* _Getoonde tekst_:
□ □ □ □ □ □ □

Ten aanzien van de economische binding overweegt verweerder het volgende. Niet is gebleken dan wel aannemelijk gemaakt dat eiseres over een regelmatig en substantieel inkomen beschikt om in haar eigen onderhoud te kunnen voorzien. Zij heeft aangegeven geen werk of beroep te hebben. Ten aanzien van de (omgerekende) € 2.497,- op de bankrekening van eiseres, merkt verweerder het volgende op. De stortingen op de bankrekening zijn niet te herleiden tot inkomsten die uit werk zijn gegenereerd. De eenmalige hoge storting van (omgerekend) € 922,- staat niet in verhouding tot het gestelde inkomen en de eerdere saldo-ontwikkeling. Daarnaast is onduidelijk wat de herkomst van deze storting is en is niet aangetoond dat eiseres vrijelijk over dit bedrag kan beschikken. De stelling van eiseres dat deze storting van haar ouders afkomstig is en is bedoeld om de kosten tijdens haar verblijf in Nederland te dekken, is onvoldoende om aan het bovenstaande voorbij te gaan.
Voorts merkt verweerder op dat de sociale en economische binding van eiseres met Nederland zelfs groter is dan met Marokko, nu zij is getrouwd met referent en voornemens is met hun kinderen naar Nederland te reizen. De stellingen van eiseres en referent dat eiseres geen enkele intentie heeft om zich in Nederland te vestigen, doen hier niet aan af, nu deze stellingen niet zijn onderbouwd met concrete en objectieve argumenten.
Voor zover eiseres een aanvraag op grond van het Chavez Vilchez-arrest beoogt in te dienen, overweegt verweerder het volgende. Niet is gebleken dat wordt voldaan aan het vereiste dat eiseres een minderjarig kind heeft met de Nederlandse nationaliteit, nu eiseres in de aanvraag- en bestuurlijke fase geen enkel document aangaande de gestelde kinderen heeft overgelegd. Voorts acht verweerder het opmerkelijk dat eiseres bij de visumaanvraag geen melding van de kinderen heeft gemaakt, zij vervolgens op de Vragenlijst Visumaanvraag aangeeft dat zij twee kinderen met de Nederlandse nationaliteit heeft, maar het onduidelijk is of zij meegaan naar Nederland, en daarna in bezwaar is gesteld dat de kinderen zijn geboren uit het huwelijk met referent en zij zeker meegaan naar Nederland. Voorts heeft verweerder zich ter zitting op het standpunt gesteld dat niet is aangetoond dat eiseres daadwerkelijk zorgtaken ten aanzien van haar kinderen verricht.

□ □ □ □ □ □ □

* _Gegevensoverzicht_:
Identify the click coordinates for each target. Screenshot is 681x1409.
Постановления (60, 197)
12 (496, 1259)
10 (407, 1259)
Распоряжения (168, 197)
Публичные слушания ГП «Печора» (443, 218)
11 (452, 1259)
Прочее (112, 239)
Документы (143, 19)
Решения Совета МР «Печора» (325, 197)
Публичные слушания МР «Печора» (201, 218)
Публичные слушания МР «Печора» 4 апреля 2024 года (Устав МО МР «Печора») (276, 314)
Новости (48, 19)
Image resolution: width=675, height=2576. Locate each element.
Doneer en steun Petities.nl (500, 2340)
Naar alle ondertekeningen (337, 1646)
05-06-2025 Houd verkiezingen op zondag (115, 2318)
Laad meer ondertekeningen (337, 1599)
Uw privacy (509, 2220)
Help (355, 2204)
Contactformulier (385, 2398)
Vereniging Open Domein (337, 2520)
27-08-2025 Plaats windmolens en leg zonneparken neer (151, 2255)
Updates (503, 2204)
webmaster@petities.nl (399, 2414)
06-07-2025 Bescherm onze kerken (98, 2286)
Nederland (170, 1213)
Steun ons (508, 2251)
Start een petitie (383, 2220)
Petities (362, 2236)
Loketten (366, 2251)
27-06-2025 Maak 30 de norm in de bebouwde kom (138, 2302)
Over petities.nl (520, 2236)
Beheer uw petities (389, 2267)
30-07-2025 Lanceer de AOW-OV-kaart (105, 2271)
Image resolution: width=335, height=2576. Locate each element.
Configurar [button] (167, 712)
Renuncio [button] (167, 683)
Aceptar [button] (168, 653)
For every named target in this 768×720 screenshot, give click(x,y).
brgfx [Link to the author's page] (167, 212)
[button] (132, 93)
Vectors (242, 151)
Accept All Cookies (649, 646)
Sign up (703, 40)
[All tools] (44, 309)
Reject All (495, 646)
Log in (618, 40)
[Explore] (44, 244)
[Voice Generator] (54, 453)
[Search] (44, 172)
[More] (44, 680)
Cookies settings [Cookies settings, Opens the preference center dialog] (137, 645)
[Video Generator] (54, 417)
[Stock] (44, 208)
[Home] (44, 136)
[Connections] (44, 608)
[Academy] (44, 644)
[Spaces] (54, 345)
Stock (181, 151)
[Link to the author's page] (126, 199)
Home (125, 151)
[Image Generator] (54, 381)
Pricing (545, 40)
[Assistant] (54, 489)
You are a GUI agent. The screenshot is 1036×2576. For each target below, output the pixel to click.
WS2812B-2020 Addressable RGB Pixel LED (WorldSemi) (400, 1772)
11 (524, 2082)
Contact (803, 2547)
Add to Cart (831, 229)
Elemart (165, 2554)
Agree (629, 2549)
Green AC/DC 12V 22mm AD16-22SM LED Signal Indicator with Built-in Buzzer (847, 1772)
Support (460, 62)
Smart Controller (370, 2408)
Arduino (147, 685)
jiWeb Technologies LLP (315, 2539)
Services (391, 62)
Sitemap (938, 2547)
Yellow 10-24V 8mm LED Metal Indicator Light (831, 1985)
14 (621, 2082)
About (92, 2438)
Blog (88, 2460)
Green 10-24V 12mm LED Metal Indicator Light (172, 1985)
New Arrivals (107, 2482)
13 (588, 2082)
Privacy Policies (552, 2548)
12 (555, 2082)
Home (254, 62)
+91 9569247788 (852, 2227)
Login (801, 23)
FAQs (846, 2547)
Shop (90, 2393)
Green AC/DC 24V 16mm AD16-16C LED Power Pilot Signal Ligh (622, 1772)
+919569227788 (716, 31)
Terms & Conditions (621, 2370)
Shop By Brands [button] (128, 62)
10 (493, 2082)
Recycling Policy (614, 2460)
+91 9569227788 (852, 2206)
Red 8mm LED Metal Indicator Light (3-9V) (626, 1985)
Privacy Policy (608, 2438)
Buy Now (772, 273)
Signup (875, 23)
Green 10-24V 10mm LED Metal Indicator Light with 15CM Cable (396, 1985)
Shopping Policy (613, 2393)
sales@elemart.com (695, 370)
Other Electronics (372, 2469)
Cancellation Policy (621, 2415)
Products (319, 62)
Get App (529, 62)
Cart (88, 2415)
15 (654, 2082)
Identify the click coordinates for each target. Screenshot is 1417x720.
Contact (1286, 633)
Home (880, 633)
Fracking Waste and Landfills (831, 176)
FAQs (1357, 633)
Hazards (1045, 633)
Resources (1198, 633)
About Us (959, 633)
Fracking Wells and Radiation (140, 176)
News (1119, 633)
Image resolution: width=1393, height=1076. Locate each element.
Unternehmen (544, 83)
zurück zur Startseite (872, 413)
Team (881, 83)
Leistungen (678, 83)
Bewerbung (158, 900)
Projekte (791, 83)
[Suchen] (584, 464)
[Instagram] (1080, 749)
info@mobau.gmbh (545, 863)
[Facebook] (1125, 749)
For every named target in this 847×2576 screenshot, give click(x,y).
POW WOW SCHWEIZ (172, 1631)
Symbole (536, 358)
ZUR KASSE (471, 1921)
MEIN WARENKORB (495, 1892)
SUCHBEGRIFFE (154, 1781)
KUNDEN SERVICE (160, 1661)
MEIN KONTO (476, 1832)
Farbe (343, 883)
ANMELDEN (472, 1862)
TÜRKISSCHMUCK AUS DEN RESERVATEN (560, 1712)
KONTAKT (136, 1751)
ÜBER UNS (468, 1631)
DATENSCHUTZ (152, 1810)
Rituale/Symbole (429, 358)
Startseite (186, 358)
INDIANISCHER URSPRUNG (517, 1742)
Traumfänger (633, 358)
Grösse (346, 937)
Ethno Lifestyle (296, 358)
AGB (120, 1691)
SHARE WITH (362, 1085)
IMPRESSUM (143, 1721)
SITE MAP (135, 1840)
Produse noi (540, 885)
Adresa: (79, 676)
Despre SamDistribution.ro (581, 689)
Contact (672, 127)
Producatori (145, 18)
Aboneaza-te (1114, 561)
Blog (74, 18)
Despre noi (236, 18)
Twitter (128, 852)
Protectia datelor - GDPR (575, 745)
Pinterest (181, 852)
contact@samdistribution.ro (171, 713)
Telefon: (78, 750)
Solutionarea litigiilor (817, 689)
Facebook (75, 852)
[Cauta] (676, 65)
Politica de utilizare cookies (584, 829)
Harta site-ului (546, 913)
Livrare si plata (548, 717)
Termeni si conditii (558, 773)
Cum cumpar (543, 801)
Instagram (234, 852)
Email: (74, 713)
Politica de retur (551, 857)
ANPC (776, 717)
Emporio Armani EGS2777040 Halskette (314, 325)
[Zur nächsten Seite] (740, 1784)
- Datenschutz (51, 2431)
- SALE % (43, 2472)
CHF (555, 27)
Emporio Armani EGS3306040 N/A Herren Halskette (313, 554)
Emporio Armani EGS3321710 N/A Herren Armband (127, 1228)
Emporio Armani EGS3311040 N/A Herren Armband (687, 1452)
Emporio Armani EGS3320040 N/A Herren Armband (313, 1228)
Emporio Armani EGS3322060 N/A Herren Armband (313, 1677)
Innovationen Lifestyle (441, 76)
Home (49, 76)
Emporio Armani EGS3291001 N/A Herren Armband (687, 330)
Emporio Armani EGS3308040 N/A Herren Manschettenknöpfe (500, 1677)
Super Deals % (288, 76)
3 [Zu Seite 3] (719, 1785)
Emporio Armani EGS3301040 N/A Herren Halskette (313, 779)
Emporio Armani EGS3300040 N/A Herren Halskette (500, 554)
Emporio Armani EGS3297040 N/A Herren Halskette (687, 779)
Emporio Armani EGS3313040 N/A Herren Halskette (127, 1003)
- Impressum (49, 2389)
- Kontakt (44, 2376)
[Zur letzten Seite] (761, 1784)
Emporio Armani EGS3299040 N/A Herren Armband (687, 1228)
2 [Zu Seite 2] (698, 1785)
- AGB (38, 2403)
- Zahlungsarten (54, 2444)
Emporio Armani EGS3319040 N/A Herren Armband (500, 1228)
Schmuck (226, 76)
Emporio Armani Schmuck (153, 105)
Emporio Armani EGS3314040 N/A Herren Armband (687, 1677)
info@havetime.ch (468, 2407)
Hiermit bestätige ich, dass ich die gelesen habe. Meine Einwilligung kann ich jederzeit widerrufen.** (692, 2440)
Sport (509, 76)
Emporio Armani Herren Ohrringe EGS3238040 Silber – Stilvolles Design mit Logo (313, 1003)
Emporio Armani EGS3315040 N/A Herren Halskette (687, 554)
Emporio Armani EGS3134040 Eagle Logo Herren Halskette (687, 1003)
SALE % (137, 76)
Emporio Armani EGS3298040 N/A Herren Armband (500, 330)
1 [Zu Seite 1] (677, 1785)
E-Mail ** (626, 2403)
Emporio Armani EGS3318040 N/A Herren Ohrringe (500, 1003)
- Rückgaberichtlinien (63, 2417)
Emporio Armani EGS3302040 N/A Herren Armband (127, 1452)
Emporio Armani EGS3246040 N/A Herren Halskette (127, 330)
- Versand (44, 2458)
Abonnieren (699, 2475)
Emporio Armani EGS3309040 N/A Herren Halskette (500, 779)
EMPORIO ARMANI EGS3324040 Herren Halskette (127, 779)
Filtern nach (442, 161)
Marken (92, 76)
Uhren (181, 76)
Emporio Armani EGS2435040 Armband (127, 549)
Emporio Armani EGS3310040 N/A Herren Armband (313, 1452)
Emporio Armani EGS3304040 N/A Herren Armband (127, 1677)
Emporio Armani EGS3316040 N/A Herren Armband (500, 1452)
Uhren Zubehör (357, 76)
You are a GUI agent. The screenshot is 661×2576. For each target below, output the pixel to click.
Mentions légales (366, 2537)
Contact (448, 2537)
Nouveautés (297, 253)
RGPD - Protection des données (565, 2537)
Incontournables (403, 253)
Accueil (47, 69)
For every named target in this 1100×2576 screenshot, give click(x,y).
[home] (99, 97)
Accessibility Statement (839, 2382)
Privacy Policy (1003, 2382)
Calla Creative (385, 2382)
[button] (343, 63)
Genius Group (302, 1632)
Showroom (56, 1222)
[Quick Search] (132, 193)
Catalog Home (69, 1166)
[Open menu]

□ □ □ □ □ □ □

* _Doel_:
Kun je uit de tekst over de visumaanvraag alles van "Voorts merkt verweerder" tot en met "en objectieve argumenten." woord voor woord overnemen?

* _Volledig antwoord_:
Voorts merkt verweerder op dat de sociale en economische binding van eiseres met Nederland zelfs groter is dan met Marokko, nu zij is getrouwd met referent en voornemens is met hun kinderen naar Nederland te reizen. De stellingen van eiseres en referent dat eiseres geen enkele intentie heeft om zich in Nederland te vestigen, doen hier niet aan af, nu deze stellingen niet zijn onderbouwd met concrete en objectieve argumenten.